→ Qué se pide:
1) Copie textualmente el fragmento del pasaje sobre la etnografía que va desde "El comportamiento humano" hasta "etnografía sin remordimientos.", ambos incluidos.
2) Según la cita de Clifford Geertz en el pasaje sobre la etnografía, ¿qué es lo importante de los descubrimientos de los antropólogos?

→ Pasaje proporcionado:
+ + + +
Para evitar terminar con un inventario de remordimientos sobre si hemos
tomado las mejores decisiones, todo lo que escribamos debe ser medido y
considerado. Deje a los lectores descubrir por sí mismos los paralelos que nos
gusta señalar que están ahí. Como nos recuerdan Gupta y Ferguson, aunque
la antropología no puede continuar confinándose a sí misma sólo al método
etnográfico convencional de la observación participante, tampoco puede permitirse el abandonar su “tradicional atención a la atenta observación de vidas
particulares en lugares particulares” (1997:25).
El comportamiento humano está sobredeterminado. Nunca nos mueve un
solo motivo o razón para comportarnos como lo hacemos; nuestros esfuerzos
para reducir nuestras explicaciones y simplificar, nuestra comprensión no
debería llevarse a cabo con la idea de que todo lo que los humanos emprenden parezca decidido, lógico o que tenga sentido. Como Clifford Geertz
anotó hace años, “Lo importante de los descubrimientos de los antropólogos
es su compleja especificidad, su circunstancialidad” (1973:23). Podemos
documentar lo que observamos hasta el nivel del remordimiento personal,
pero debemos reconocer que tenemos que aplicarnos nuestros propios frenos.
Así es como permanecemos fieles a nosotros mismos así como a aquellos
sobre los que escribimos. Su resultado es una etnografía sin remordimientos.
+ + + +
→ Extractos de datos:
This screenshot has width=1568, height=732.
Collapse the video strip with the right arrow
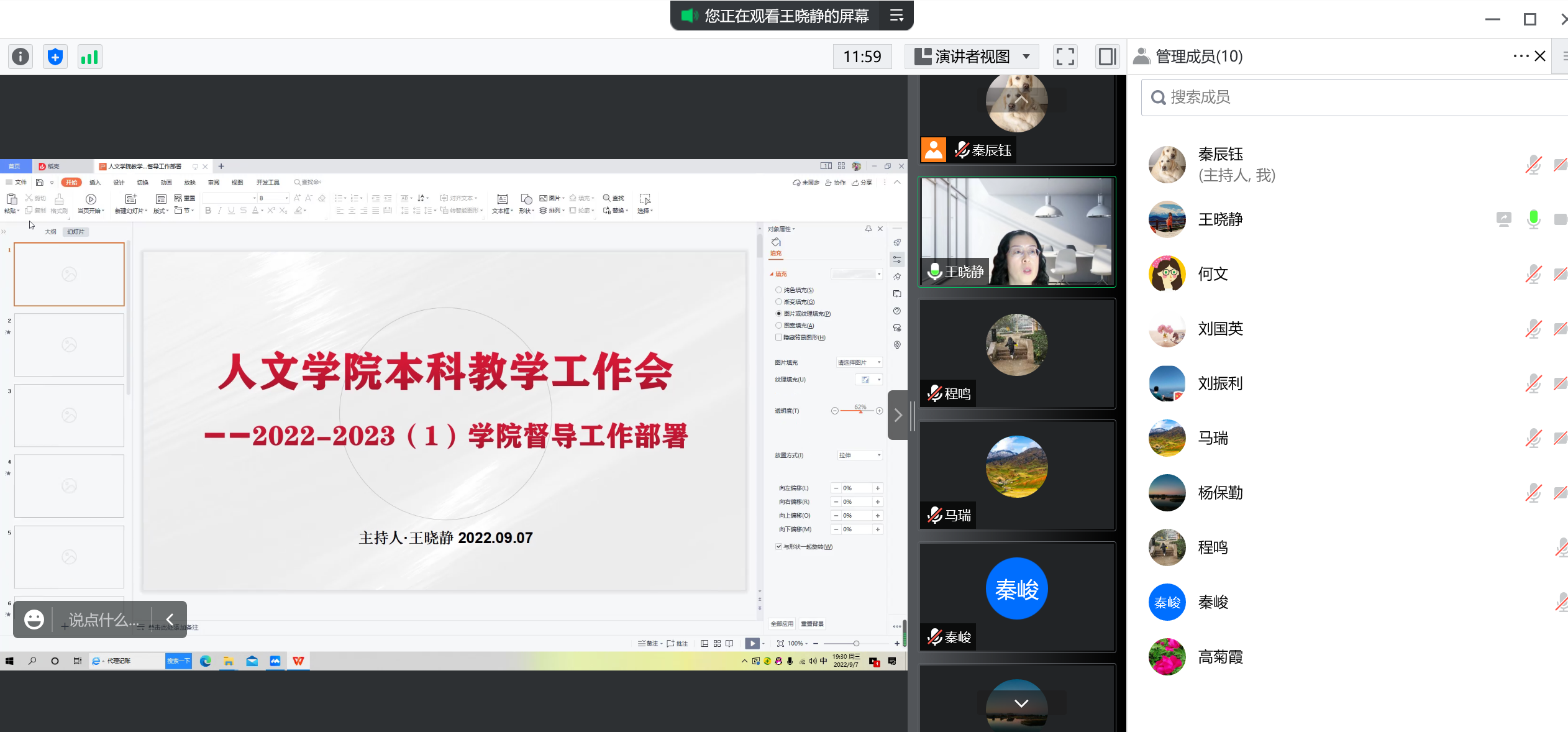coord(898,415)
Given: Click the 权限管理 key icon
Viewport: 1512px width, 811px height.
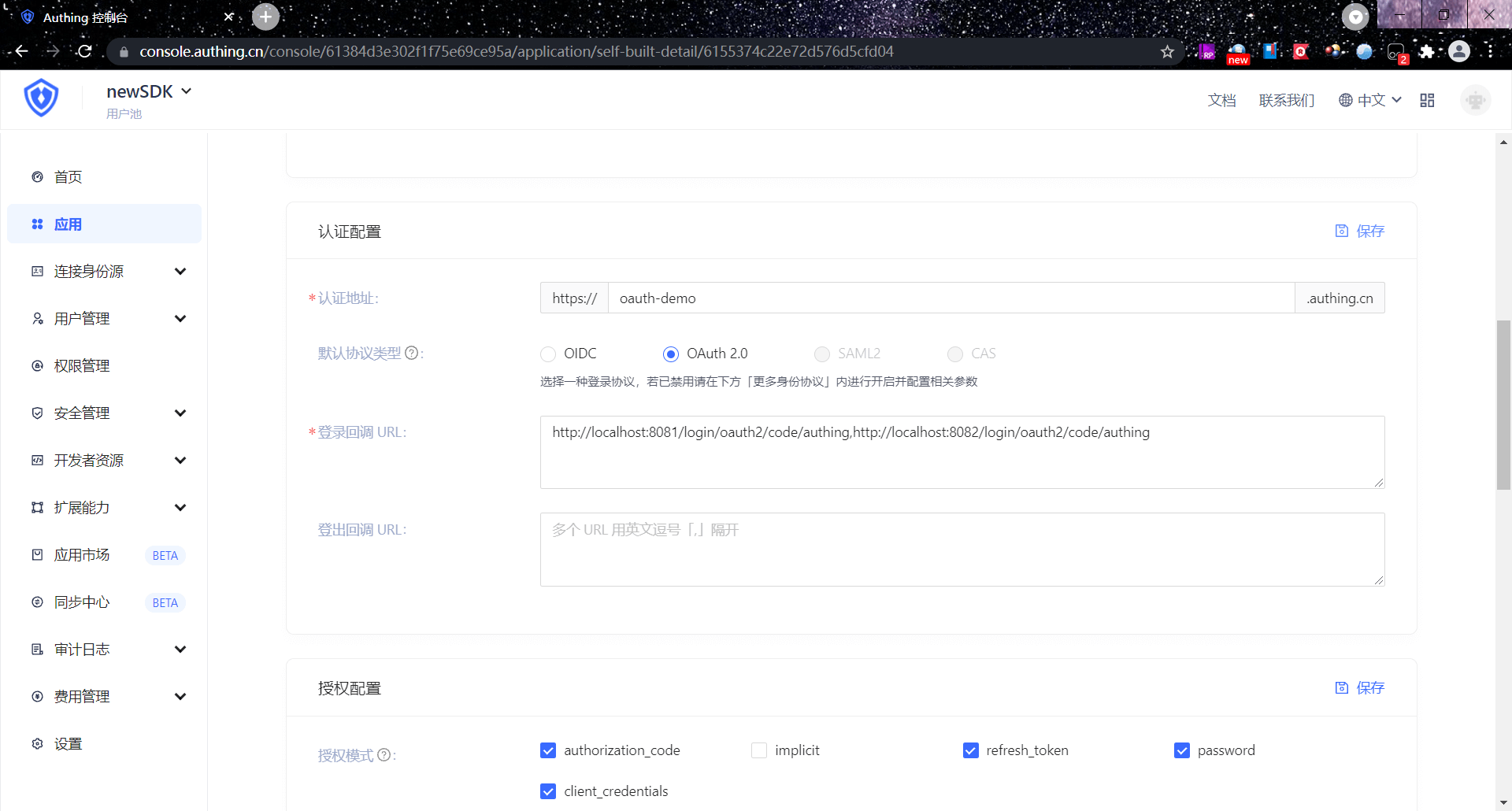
+ + + +
→ Soluciones por tarea:
1)
El comportamiento humano está sobredeterminado. Nunca nos mueve un
solo motivo o razón para comportarnos como lo hacemos; nuestros esfuerzos
para reducir nuestras explicaciones y simplificar, nuestra comprensión no
debería llevarse a cabo con la idea de que todo lo que los humanos emprenden parezca decidido, lógico o que tenga sentido. Como Clifford Geertz
anotó hace años, “Lo importante de los descubrimientos de los antropólogos
es su compleja especificidad, su circunstancialidad” (1973:23). Podemos
documentar lo que observamos hasta el nivel del remordimiento personal,
pero debemos reconocer que tenemos que aplicarnos nuestros propios frenos.
Así es como permanecemos fieles a nosotros mismos así como a aquellos
sobre los que escribimos. Su resultado es una etnografía sin remordimientos.

2) Lo importante es su compleja especificidad, su circunstancialidad.